Proteomic Insights into the Effects of Jianweixiaoshi Tablets on Functional Dyspepsia with Spleen Deficiency in Rats.

Background: Jianweixiaoshi tablets (JWXS) is widely used in traditional Chinese medicine for treating functional dyspepsia with spleen deficiency (SD-FD) in China. However, the molecular mechanisms underlying the therapeutic effects of JWXS remain incompletely understood.

Methods: Functional dyspepsia was induced in rats with spleen deficiency by iodoacetamide in combination with the modified multiple platform method. The SD-FD rats were administered JWXS at both low and high doses, as well as domperidone. We conducted a comprehensive evaluation of the treatment effects of JWXS, including body weight, gastrointestinal motility, immune organ index, biochemical analysis, gastrointestinal hormones, and hematological studies. Quantitative proteomic analysis based on data-independent acquisition (DIA) was used to determine the changes in protein profiles of gastric and duodenal tissues in SD-FD rats and JWXS intervention rats.

Results: The results showed that JWXS effectively alleviated gastrointestinal motility disorders in SD-FD rats, as indicated by accelerated gastric emptying and intestinal propulsion, increased levels of gastrin, motilin, and ghrelin, and reduced levels of cholecystokinin-octapeptide, vasoactive intestinal peptide, and somatostatin.

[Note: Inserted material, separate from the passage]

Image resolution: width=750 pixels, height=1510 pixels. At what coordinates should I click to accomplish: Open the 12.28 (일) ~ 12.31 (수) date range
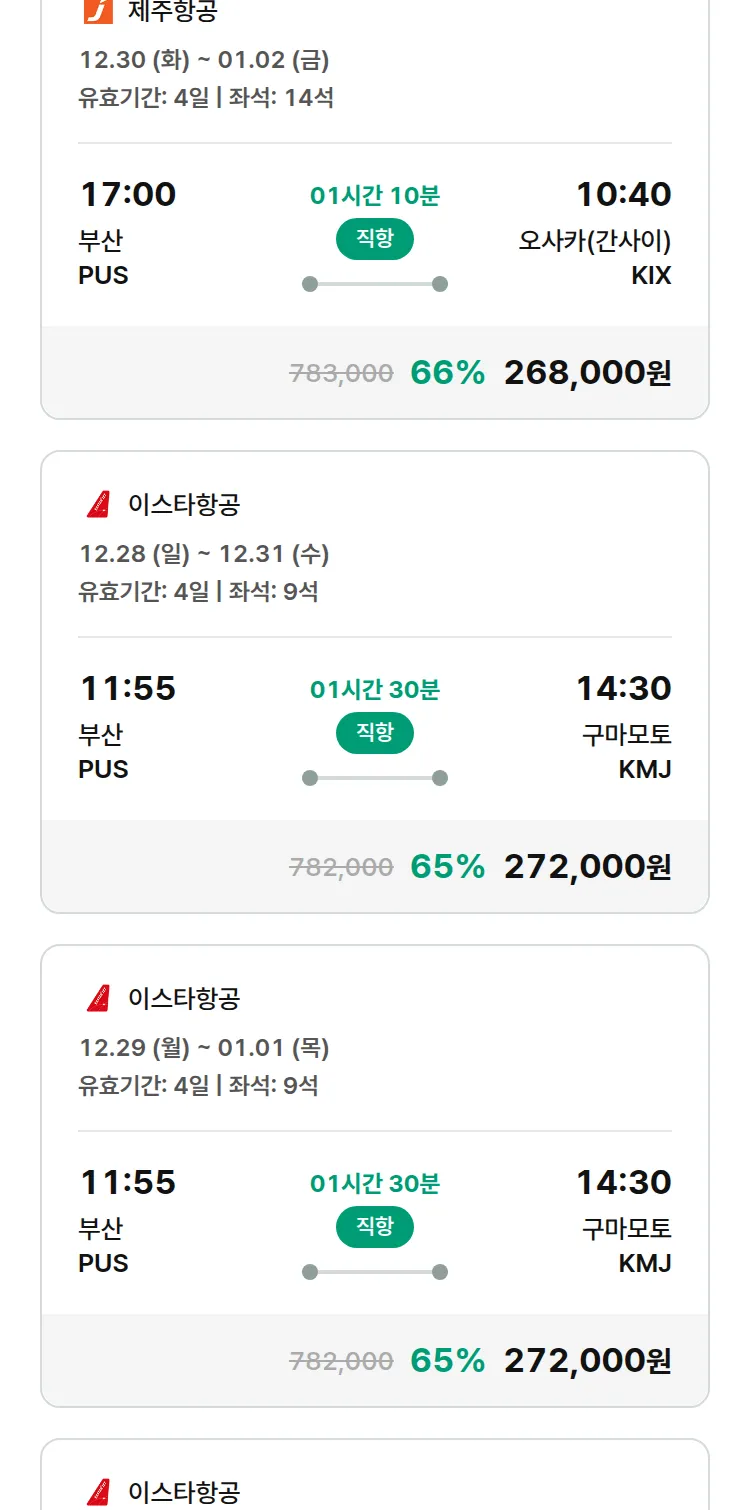tap(204, 554)
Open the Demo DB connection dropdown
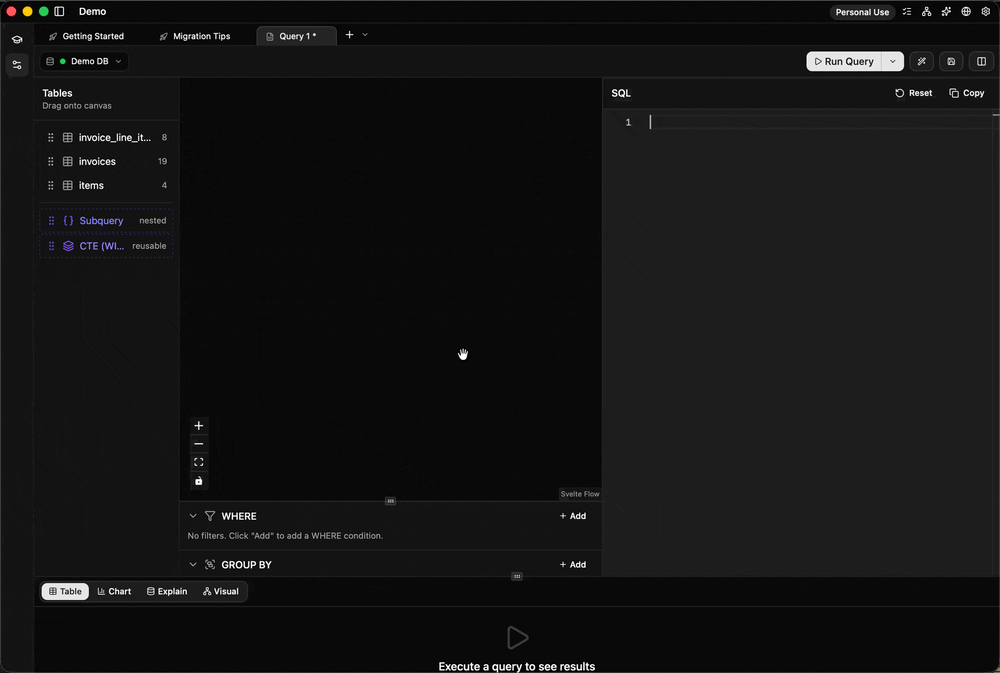 click(84, 61)
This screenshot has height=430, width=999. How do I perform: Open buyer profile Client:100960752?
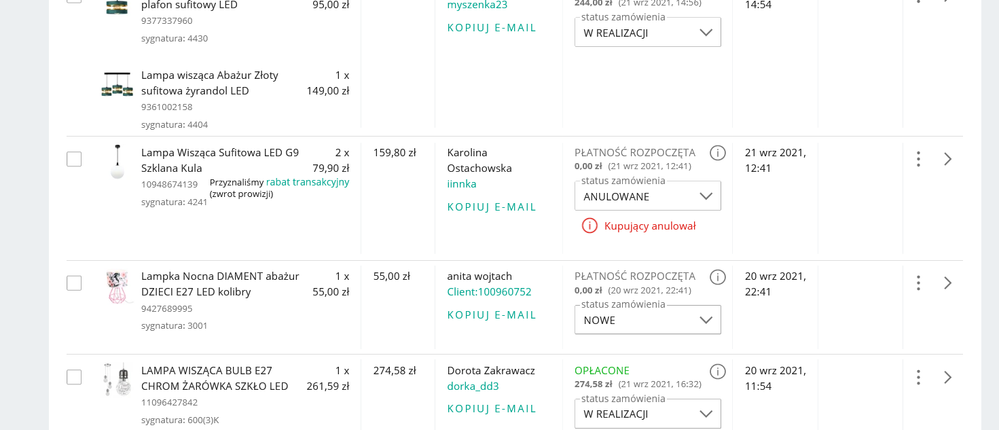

Additionally, JWXS increased the spleen and thymus index, increased %lymphocyte in blood, reduced white blood cell count and %neutrophil, and improved immune function. Through quantitative proteomic analysis of gastric tissues, we identified 333 differentially expressed proteins in the JWXS treatment group and the model group. Notably, the mechanism by which JWXS accelerated gastric emptying may be related to PLC-γ and SERCA2 in the calcium signaling pathway. Furthermore, JWXS treatment altered the expression of 732 proteins in rat duodenal samples. The differentially expressed proteins were enriched in immune-related functions and pathways, including antigen processing and presentation, as well as the intestinal immune network for IgA production.

Conclusion: In conclusion, JWXS exhibits a multi-faceted impact on various pathways, demonstrating its efficacy in treating SD-FD. These findings provide a foundation for the clinical application of JWXS in managing SD-FD.